I’m torn: it’s my all-time favourite. I’ve even been known to have a scoop of it for breakfast occasionally. But I’ve had far too much Tempest for today.
‘Two Bees?’ Cass offers, waving her scoop like a magic wand over the tub of honey and white chocolate gelato.
‘Perfect.’
‘I’ll bring it all over.’ My friend grins, handing me two enormous empty coffee cups. ‘Take these and make yourself at home.’
It’s what she says every time but today the welcome is overwhelming. Blinking away unbidden tears, I quickly head back to Ced.
‘Everything okay?’ he asks, peering at me.
‘It will be when we’ve finished here.’
He gives me a knowing look. ‘Yes, it will.’ The coffee cup he accepts from me twists on the pastel-green painted wooden table as I settle in my seat. ‘You know, I thought you did sterling work today, Lu.’
I groan. ‘I didn’t. I wasn’t prepared – and I hate that I wasn’t. I learn every piece before we start to rehearse it. Always. Ophelia knows that …’
‘I think she thought she was helping.’
‘By throwing you and me under the bus?’
Ced raises an eyebrow. ‘Hardly a bus in the seventeenth century, love. A particularly cumbersome ox-cart, maybe?’
‘Well, there’s a comfort. Worse than a bus.’
‘True. About the same potential for fast-falling crap on our heads, though,’ he muses.
‘Stop trying to make me laugh.’
He peers at the tiny muscles pulling my lips even as I say it. ‘It appears to be working.’
‘She wanted Theo to upstage us,’ I insist. ‘She wanted us put firmly in our places and him shining like the star she thinks he is.’
‘But he is a star, dear. More’s the pity.’ He sighs and places a hand on mine. ‘Pheels worries about us, constantly. Our future at the Birthplace is never secure. We don’t see the battles she fights on our behalf, the threats she shields us from.’
‘But Theo Larkin …’ I protest, already knowing it’s meaningless.
‘… is a fine young actor. Bit rough around the edges, for sure, but the garden shows will soon knock him into shape. And when the two of you aren’t warring, there’s decent chemistry there.’
I stare at him, about to reply, when my butterfly-adorned friend arrives with a full coffee pot and the gargantuan dessert we ordered.

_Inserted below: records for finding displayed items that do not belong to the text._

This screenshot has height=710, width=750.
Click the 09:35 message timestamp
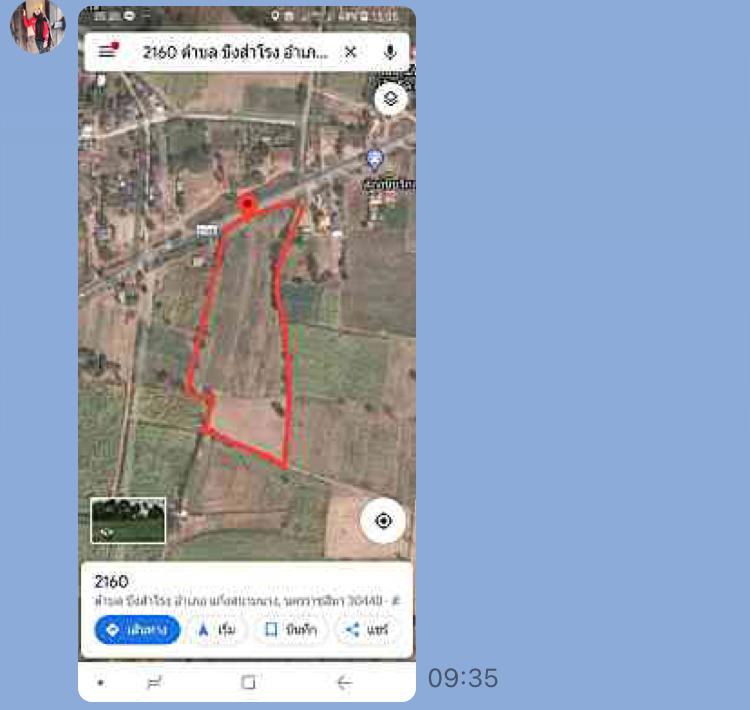[x=463, y=678]
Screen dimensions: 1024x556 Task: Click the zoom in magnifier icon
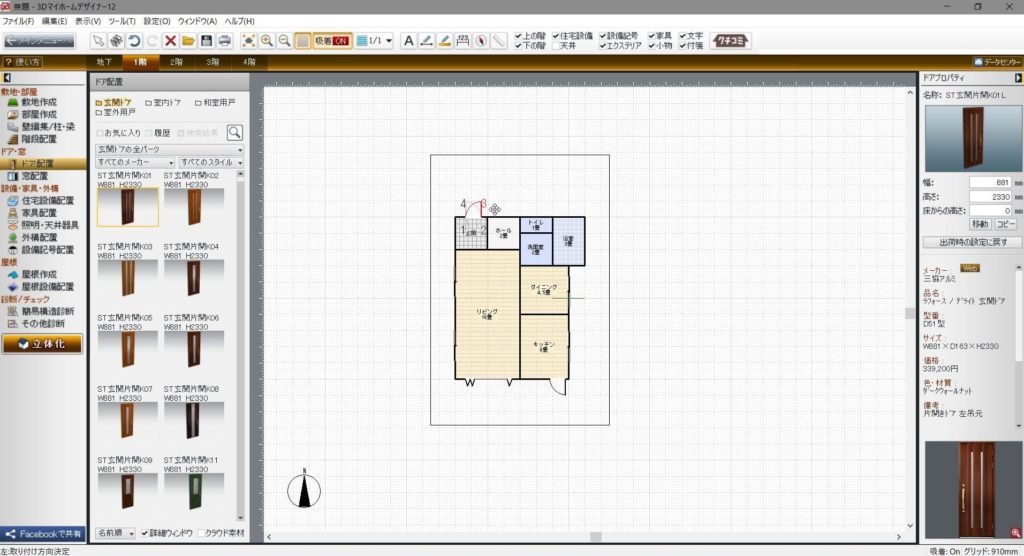coord(267,41)
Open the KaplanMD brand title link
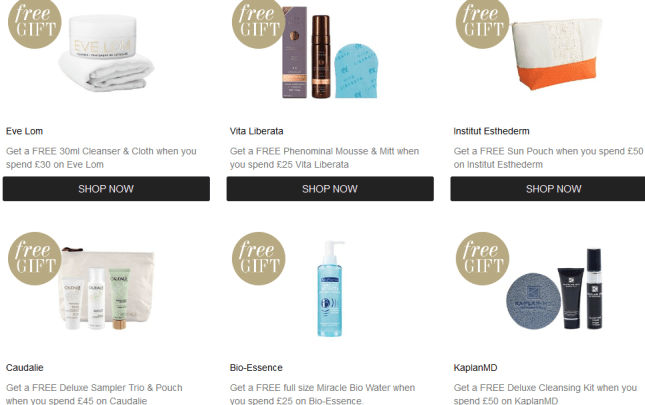The image size is (645, 405). tap(475, 368)
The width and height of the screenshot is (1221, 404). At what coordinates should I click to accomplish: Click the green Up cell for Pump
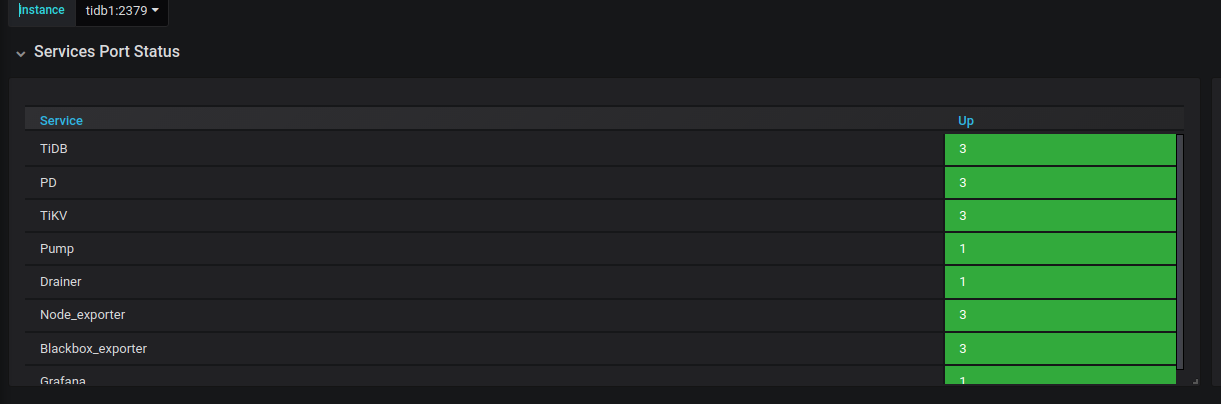point(1059,249)
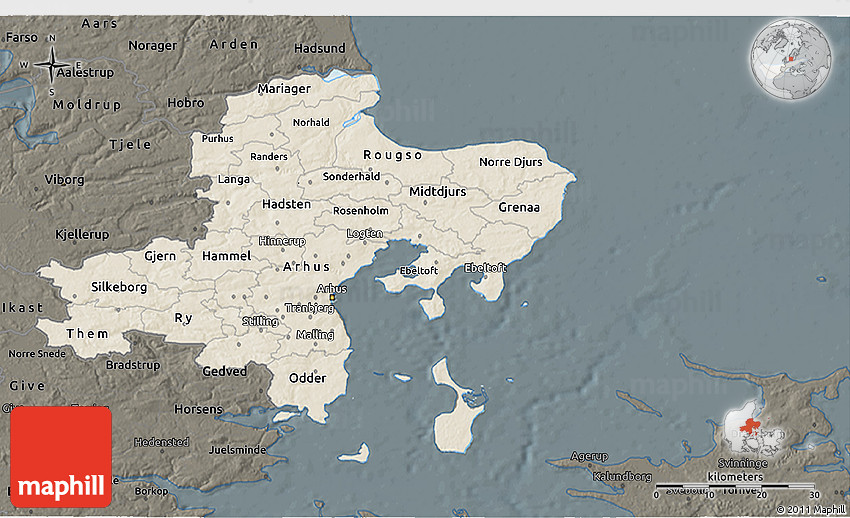Click the Viborg label
850x518 pixels.
pyautogui.click(x=65, y=180)
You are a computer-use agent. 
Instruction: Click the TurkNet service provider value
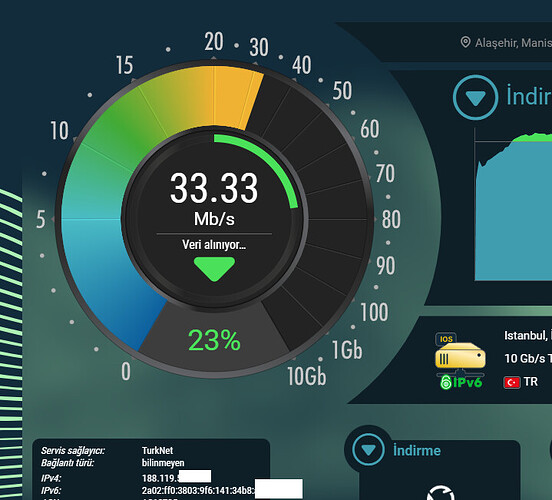click(x=157, y=450)
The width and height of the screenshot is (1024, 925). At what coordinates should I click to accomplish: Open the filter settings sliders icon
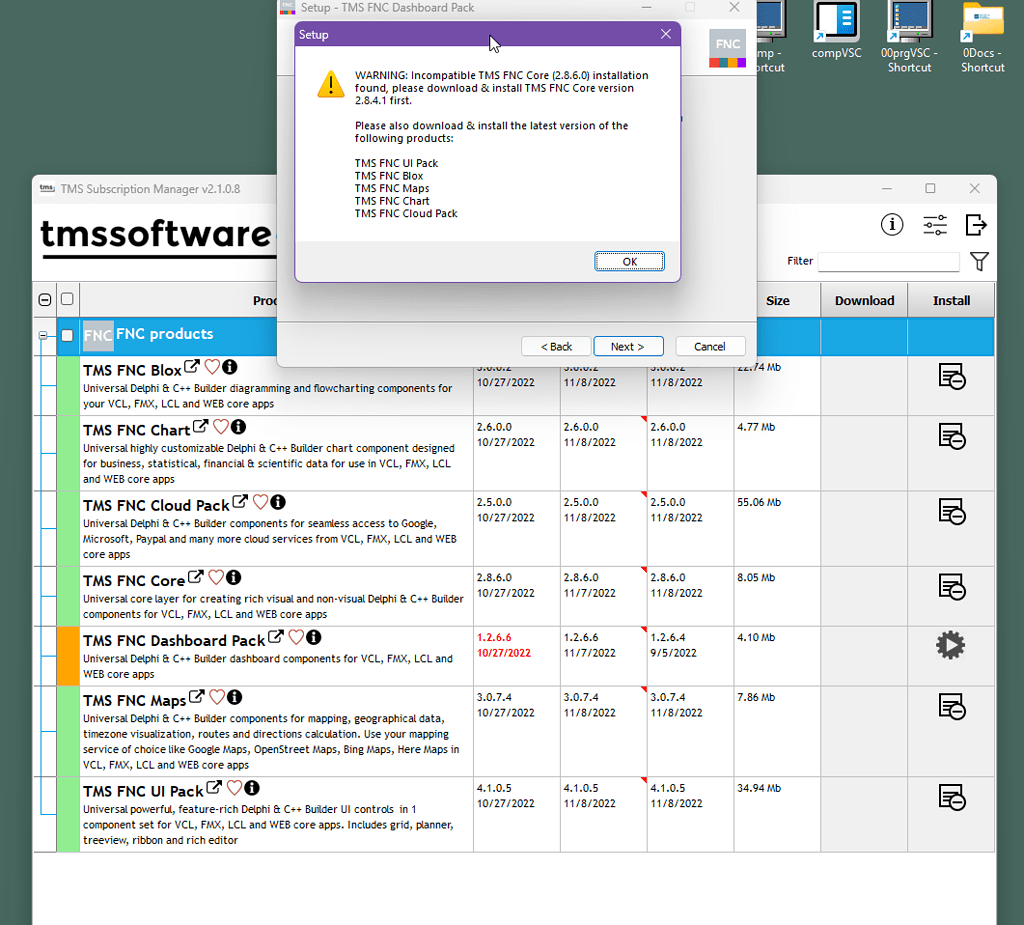(935, 225)
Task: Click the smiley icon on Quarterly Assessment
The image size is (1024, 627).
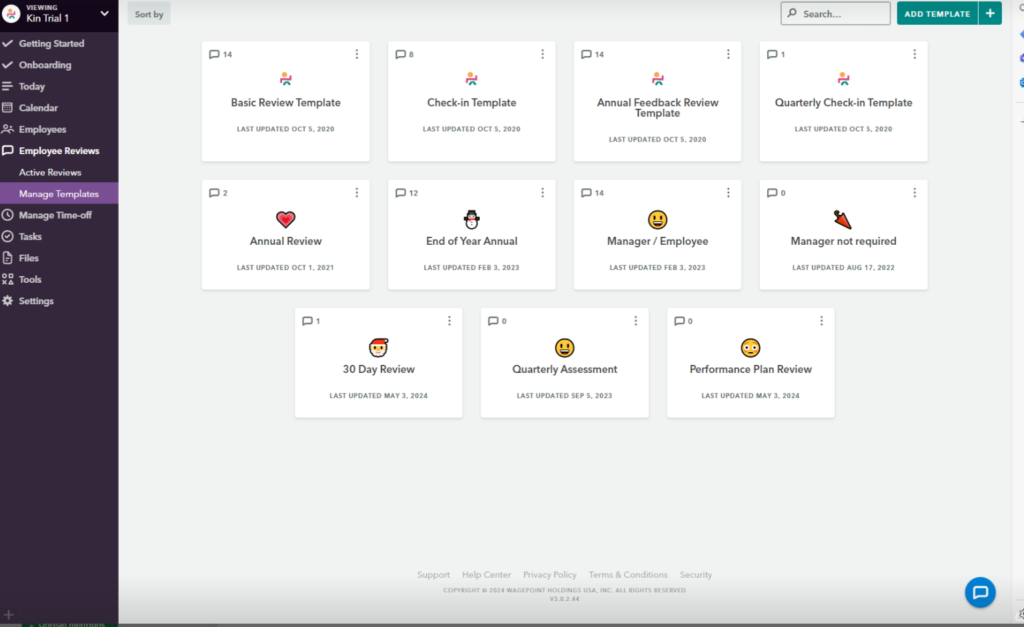Action: (x=565, y=348)
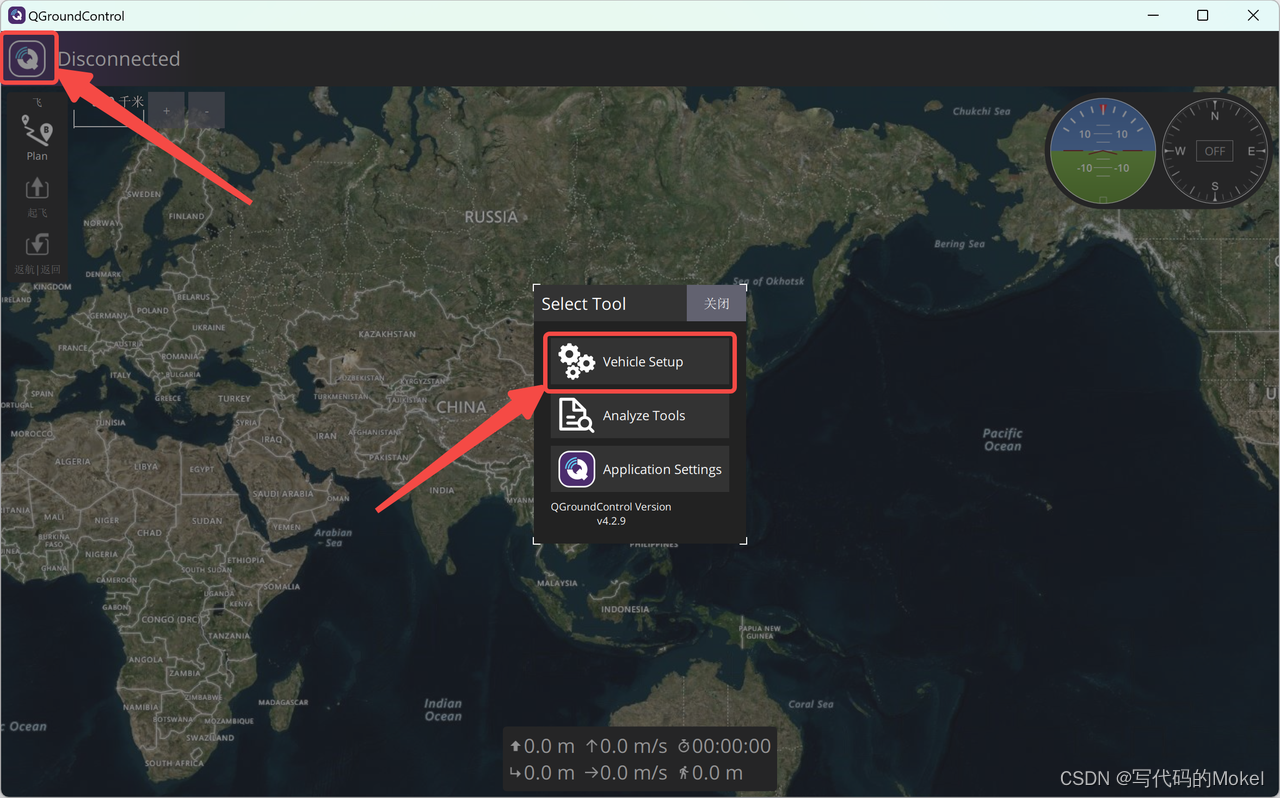Open the QGroundControl app menu icon

click(x=28, y=57)
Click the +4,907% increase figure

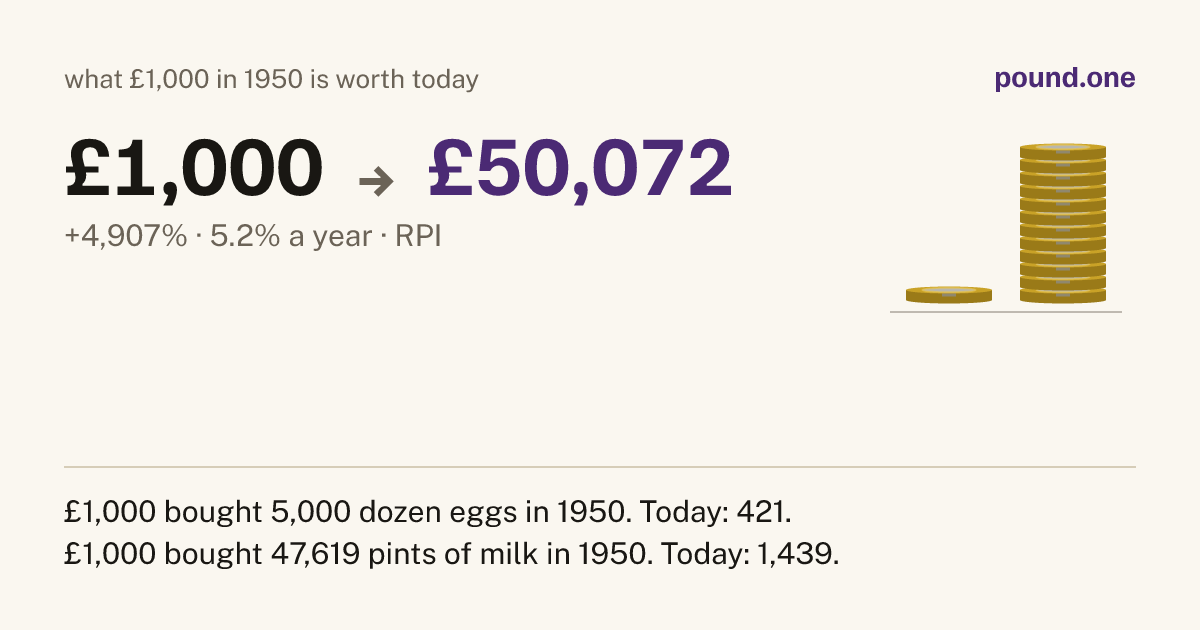126,237
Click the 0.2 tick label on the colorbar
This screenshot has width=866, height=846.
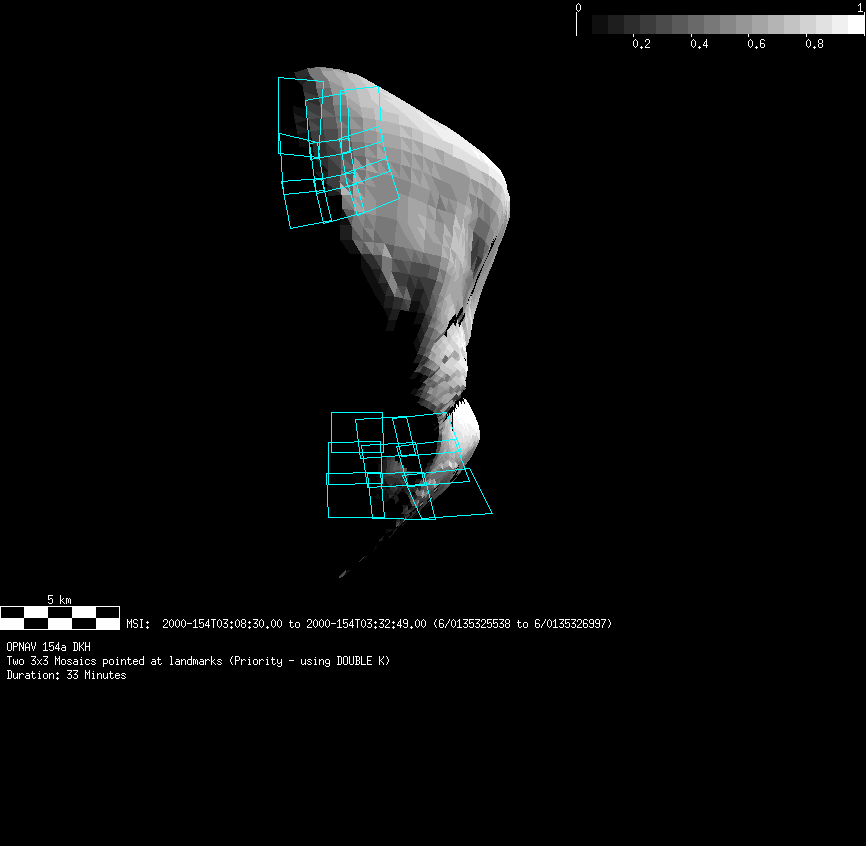[641, 44]
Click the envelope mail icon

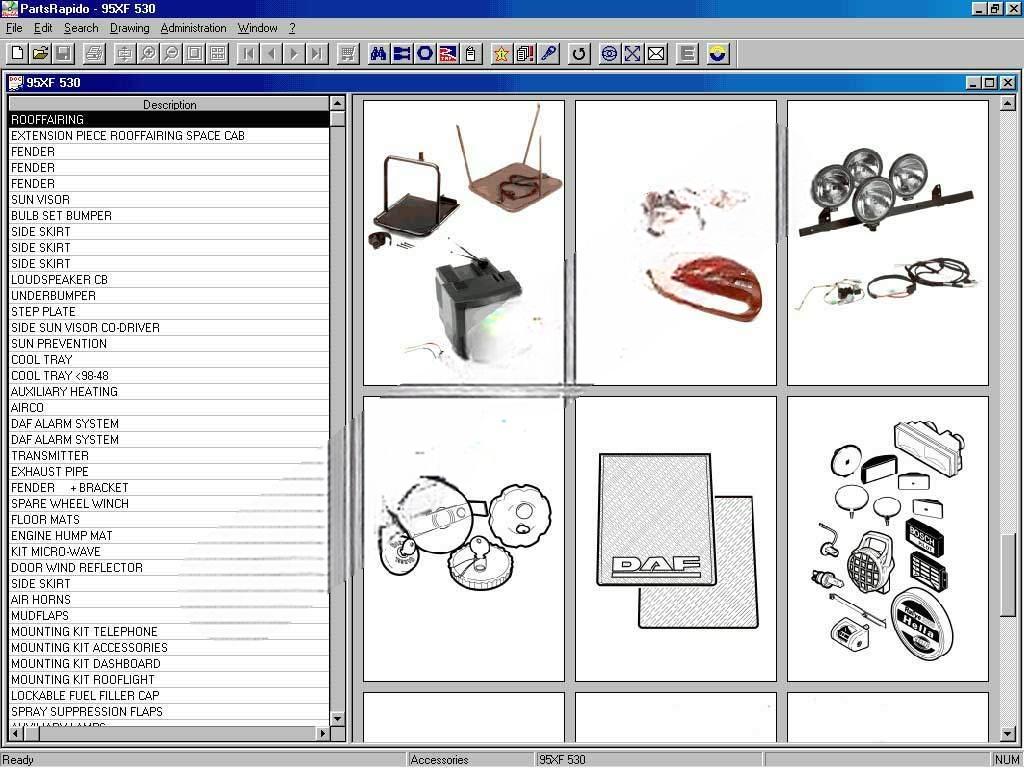[654, 54]
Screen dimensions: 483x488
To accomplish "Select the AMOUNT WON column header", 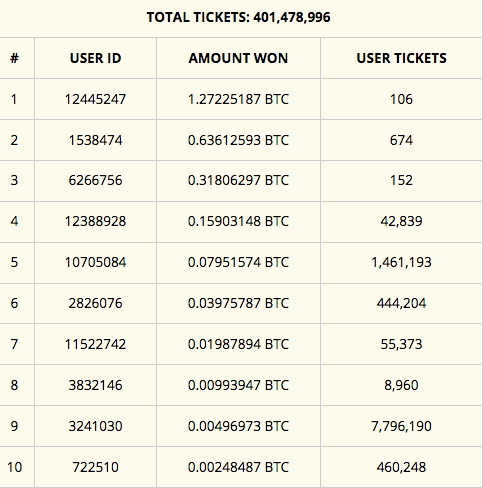I will pos(238,58).

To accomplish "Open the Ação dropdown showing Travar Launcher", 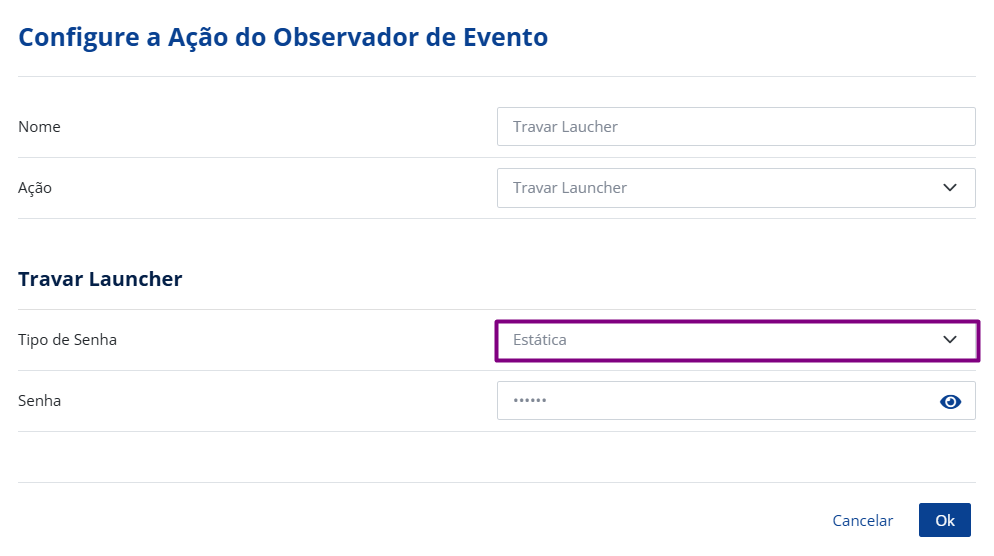I will 735,188.
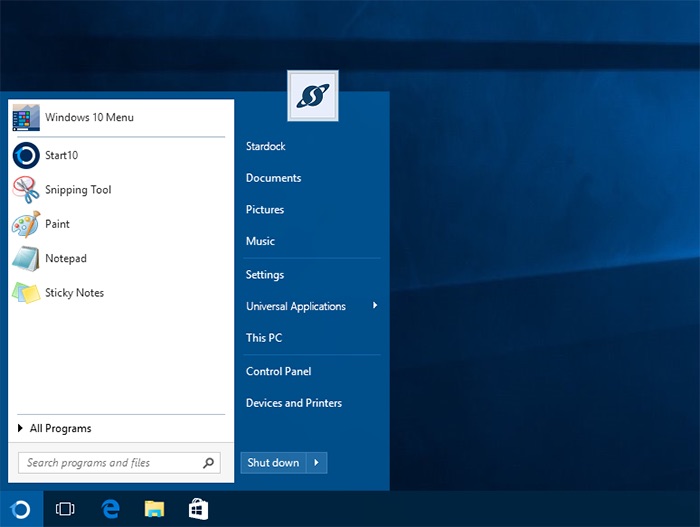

‘Caffeine,’ she announces, filling our cups and placing the Titania’s Dream in the middle of the table, ‘and enough sugar to power the Royal Shakespeare Theatre for a week.’
‘Cheers, Cass,’ I thank her, grabbing my spoon.
She watches as Ced and I dive in. ‘You know, we only ever make this for you. Every other customer chickens out at the point of ordering.’
‘Happy to be of service,’ Ced mumbles through a mouthful of waffle and cream.
‘We’ll always be your local neighbourhood celebs,’ I add, picking a rose-pink gummy bear from the crown of the dessert bowl and blessing it with a Georgian-style strawberry cream wig. I make it bow to Cass. ‘Forever at your service, madam.’
‘Charmed, as always.’ She curtsies back. ‘Actually, our local celeb customer base is increasing.’
Ced and I stop eating, sensing imminent gossip – another blessing Cheerily’s bestows on us.
‘Who?’
Cass crouches beside the table, pulling her phone from the front pocket of her serving apron. Clearly, this is the real reason for her offering us table service today.
‘Gabriel Marley.’
I stare back. ‘No way! Isn’t he off filming his first Bond movie?’
‘He is.’ She beams at Ced and me and I can’t work out her expression. ‘But two of my customers posed for selfies with him, at this table, made a huge show of it and left the whole café buzzing. Only—’ she swings her phone around to show us a photo on its screen, ‘—it wasn’t Gabriel Marley.’
The moment I see the real celebrity, I clap a hand to my mouth.
Theo Larkin is posing between two pouting women, his smile somewhere between smouldering cockiness and acute embarrassment. Below the photo is a hashtag, #NotMyGabriel, and row upon row of search results.
And just like that, my upper hand is restored.